● What to work on
In the mailing-list reply about CharString below, which functions are suggested for taking a substring, prefix, or suffix of a CharString?

● Extract to read
------------------------------------------------------------
Re: [Seqan-dev] CharString question

Raymond Wan <rwan@cuhk.edu.hk> · Thu, 09 Feb 2012 16:01:30 +0800

Hi Manuel,

Thank you for the prompt reply!

Quoting Manuel Holtgrewe <manuel.holtgrewe@fu-berlin.de>:

> > Somewhat of a basic question, but I haven't been able to figure it out.
> >
> > How does one take a substring (and if possible, prefix or suffix) of a
> > CharString?
> 
> There is the Segment class with Infix, Prefix, Suffix specializations. 
> Try the infix(), prefix() and suffix() functions.

Ah!  Thanks for this!  I was looking in the documentation for the search term
"substring" and couldn't find anything.  "infix"...never thought of that; but
with prefix + suffix functions, I guess that makes sense!  Thanks!

> > And how does one find out the length of a CharString?
> Try length(). same as with all strings. ;)

Ah, I got it...I was using it as a member function.  i.e.,

foo.length ()
------------------------------------------------------------
● Recorded information
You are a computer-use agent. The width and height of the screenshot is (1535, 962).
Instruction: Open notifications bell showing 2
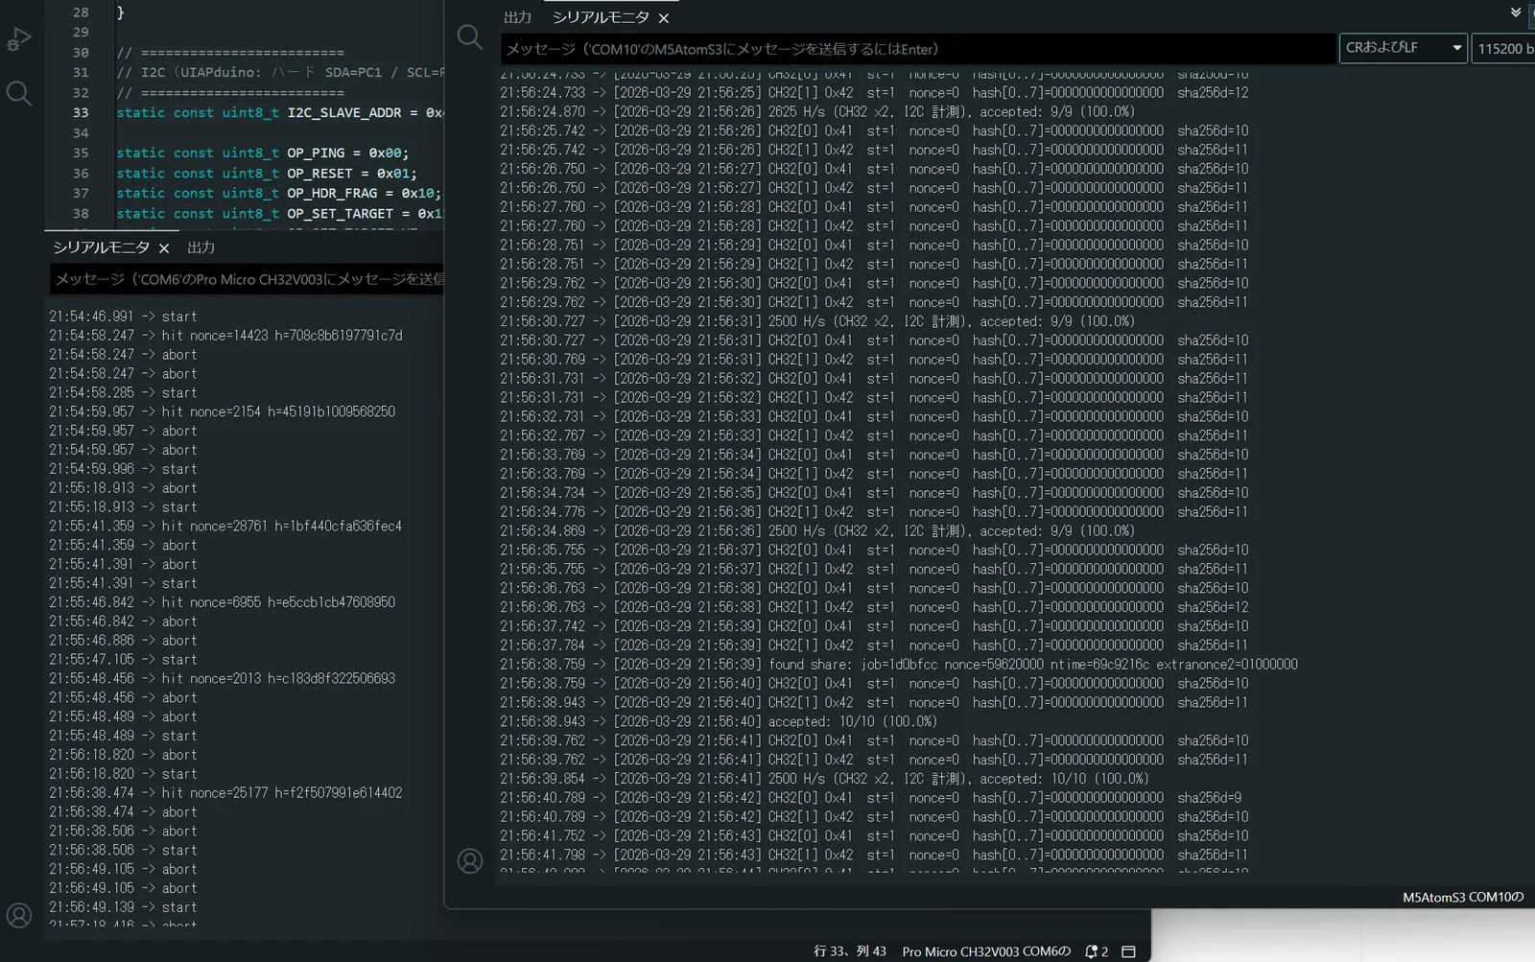click(1096, 951)
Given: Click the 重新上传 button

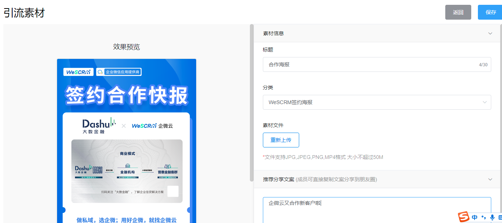Looking at the screenshot, I should point(281,140).
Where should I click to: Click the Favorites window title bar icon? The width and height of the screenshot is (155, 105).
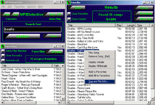3,46
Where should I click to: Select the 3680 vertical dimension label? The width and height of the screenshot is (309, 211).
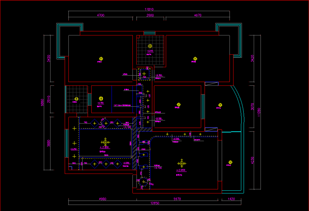(48, 143)
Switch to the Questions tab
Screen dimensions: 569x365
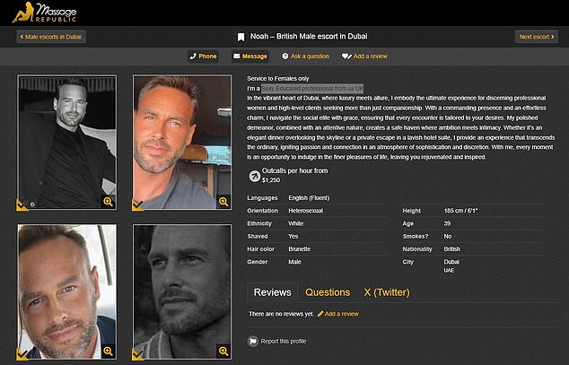click(327, 292)
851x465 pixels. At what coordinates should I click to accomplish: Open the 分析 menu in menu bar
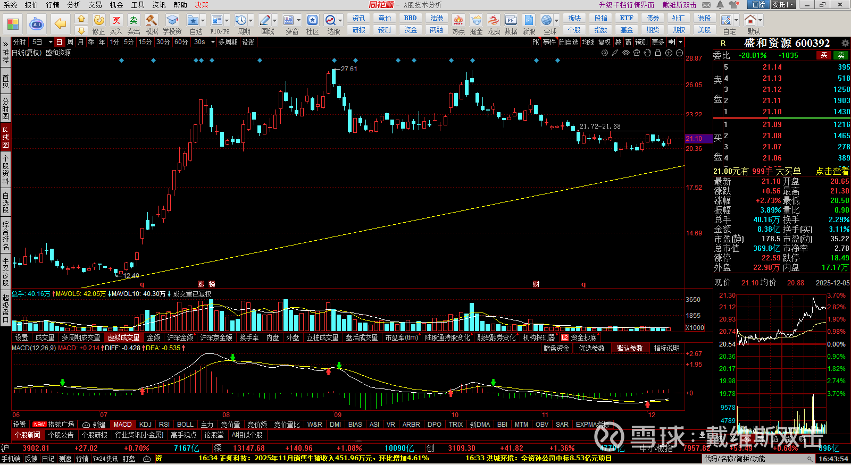pos(74,5)
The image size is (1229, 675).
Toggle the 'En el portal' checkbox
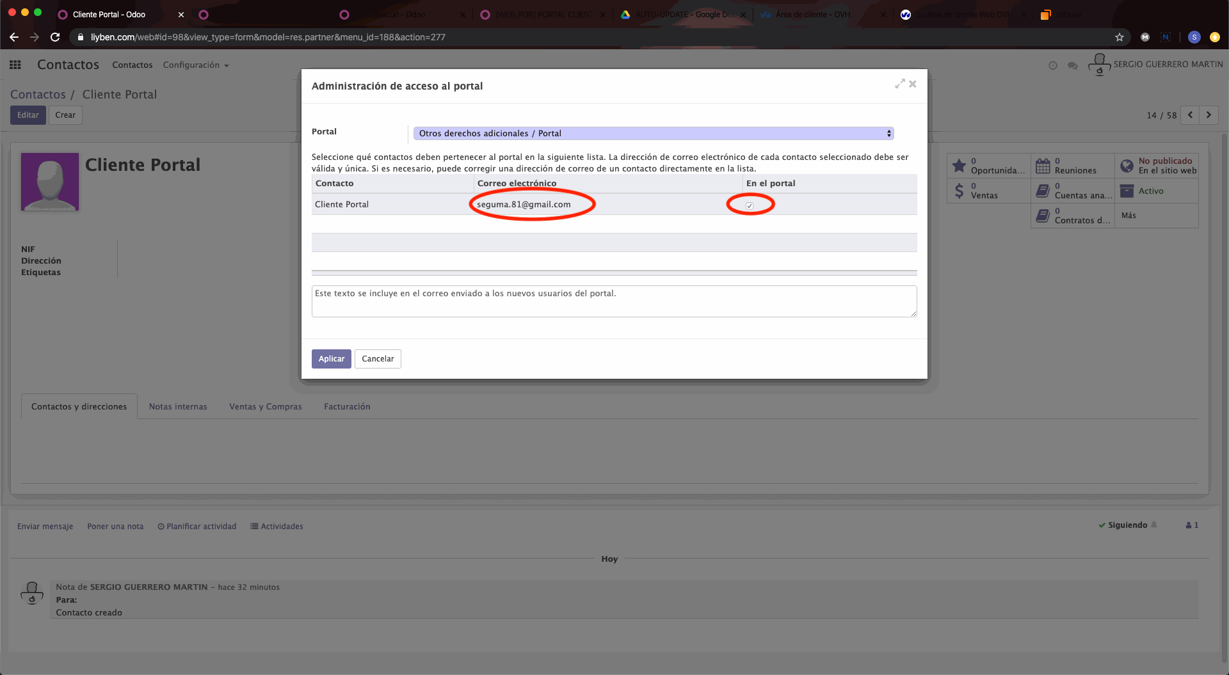point(750,205)
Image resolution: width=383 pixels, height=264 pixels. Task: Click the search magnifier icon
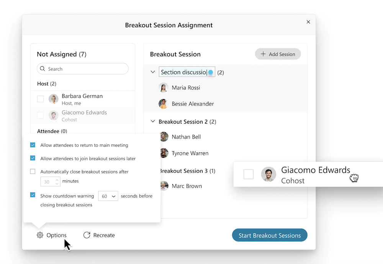pyautogui.click(x=43, y=69)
------------------------------------------------------------
● Exercise solution
The infix(), prefix() and suffix() functions.